OVN Uplink Configuration - VFIO Error with Physical Network Type

Hello,

I’m setting up a 3-node MicroCloud cluster and having issues with OVN uplink network configuration for VMs.

My Setup:

  • 3 nodes: microcloud-01, microcloud-02, microcloud-03
  • Uplink network: 192.168.90.0/24 connected via VLAN 90
  • Physical interface: enp10s0 (no IP assigned directly)
  • VLAN interface: enp10s0.90 (has IP 192.168.90.11/24)
  • Server management IP is on the VLAN interface, not the physical interface

Network Configuration:

yaml

ethernets:
  enp10s0:
    dhcp4: false
    dhcp6: false
    # No IP - used as trunk

vlans:
  enp10s0.90:
    id: 90
    link: enp10s0
    addresses: [192.168.90.11/24]
    routes:
      - to: default
        via: 192.168.90.1

Current MicroCloud Configuration: During microcloud init, I specified:

  • OVN uplink interface: enp10s0 (physical interface without IP)
  • IPv4 gateway: 192.168.90.1/24

This created an UPLINK network with type: physical.

The Problem: When I try to create a VM and assign it a NIC from the UPLINK network:

bash

lxc config device add myvm eth0 nic network=UPLINK name=eth0

I get this error:

Failed setting up device via monitor: Failed setting up device "eth0": 
Failed adding NIC device: vfio 0000:0a:00.0: group 15 is not viable

My Questions:

  1. Should I create an OVS bridge (like uplink-br) with enp10s0 as a port and use that as the OVN uplink interface instead of the physical interface directly?
  2. What should be the correct network type for UPLINK - physical, bridge, or OVN?
  3. How should I configure the uplink interface when using VLANs? Should I:
  • Use the physical interface (enp10s0) without IP?
  • Create an OVS bridge first?
  1. Is there a proper way to configure OVN uplink for both containers and VMs to work with the same network definition?

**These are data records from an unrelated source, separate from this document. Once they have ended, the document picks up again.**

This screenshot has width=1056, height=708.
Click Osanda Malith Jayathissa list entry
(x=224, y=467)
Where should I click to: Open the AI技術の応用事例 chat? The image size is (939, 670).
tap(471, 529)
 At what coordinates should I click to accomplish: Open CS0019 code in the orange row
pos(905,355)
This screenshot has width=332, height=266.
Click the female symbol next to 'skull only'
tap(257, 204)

When adding a NIC to an instance that references a managed network definition (in this case UPLINK) the NIC type is inferred from the network type (in this case physical).

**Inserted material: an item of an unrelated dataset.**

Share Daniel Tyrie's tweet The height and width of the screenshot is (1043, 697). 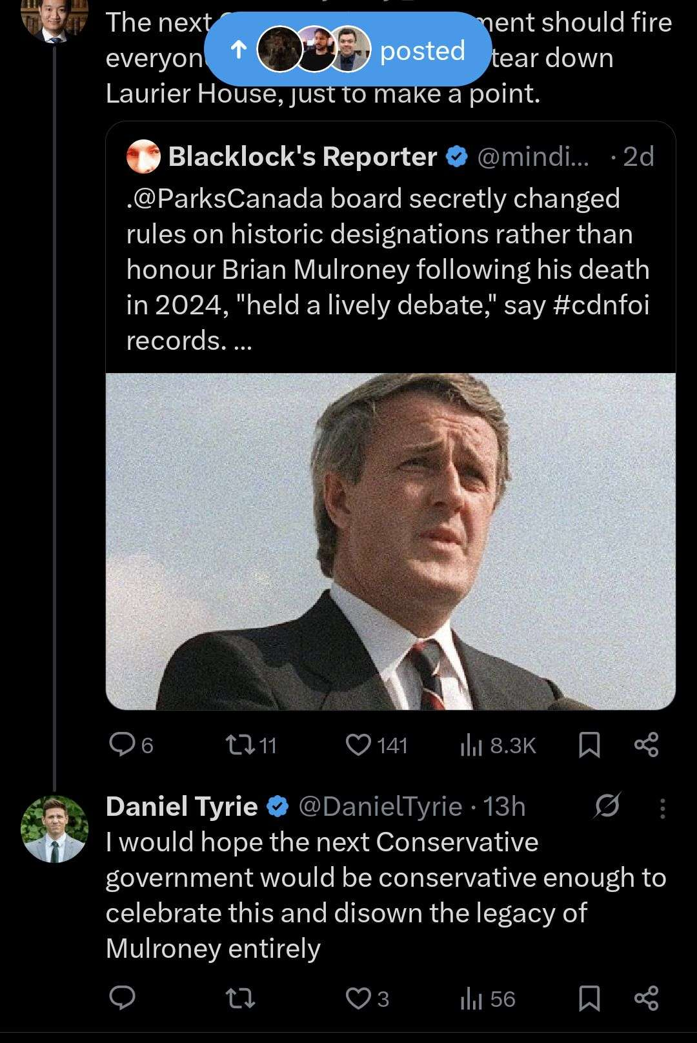tap(646, 998)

When a physical NIC is added to an instance the parent interface is removed from the host and passed through to the instance. If there is any usage of the physical interface on the host (such as in this case a child VLAN interface) it will fail or worse break the usage.

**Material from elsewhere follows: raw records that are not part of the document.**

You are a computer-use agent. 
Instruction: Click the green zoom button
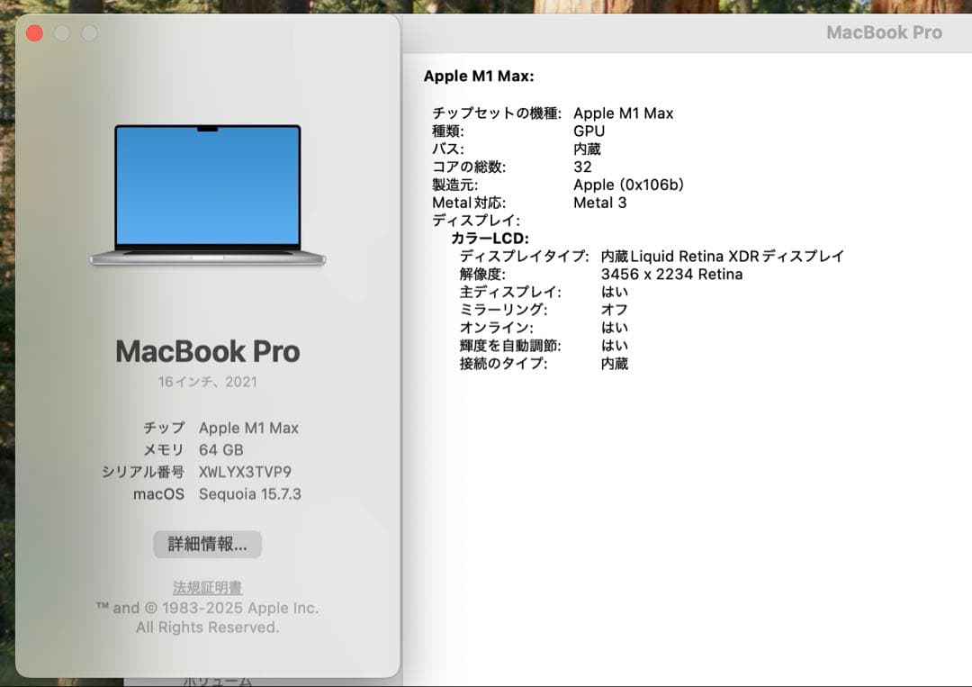tap(89, 32)
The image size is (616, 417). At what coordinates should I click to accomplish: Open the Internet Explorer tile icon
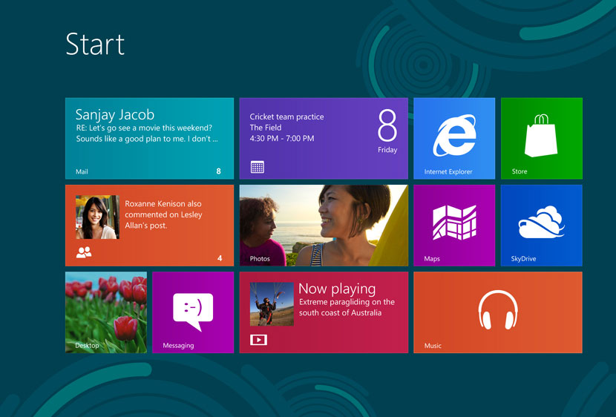pyautogui.click(x=454, y=135)
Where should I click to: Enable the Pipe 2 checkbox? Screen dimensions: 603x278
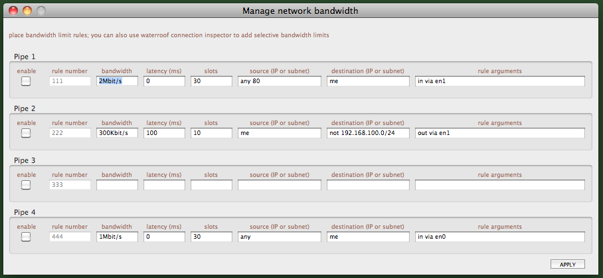click(x=26, y=133)
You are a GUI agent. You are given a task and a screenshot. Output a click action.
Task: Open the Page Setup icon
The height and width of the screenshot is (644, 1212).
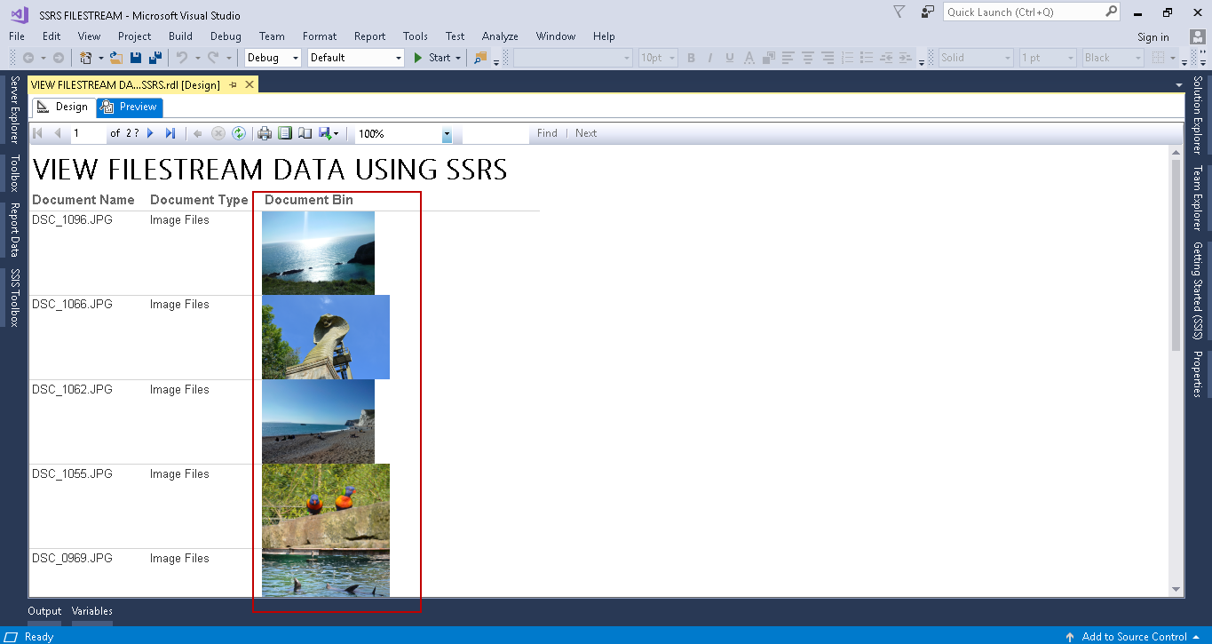pos(305,133)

So this isn’t what you want to do.

https://documentation.ubuntu.com/lxd/latest/reference/devices_nic/#nic-physical

A physical NIC provides straight physical device pass-through from the host. The targeted device will vanish from the host and appear in the instance (which means that you can have only one physical NIC for each targeted device).

If you want to share your physical interface with directly connected instances and with ovn networks as an uplink then I think you’re are on the right track with creating an externally managed OVS bridge and then using that as the parent for the physical UPLINK network.

You can then use a bridged NIC type with the parent set to the OVS bridge for the directly connected instance too.

https://documentation.ubuntu.com/lxd/latest/reference/devices_nic/#device-nic-bridged-device-conf:parent

There are some future ideas to make this transparent so that if you reference a managed physical network that is an external bridge for an instance NIC it would convert that into a bridged NIC automatically.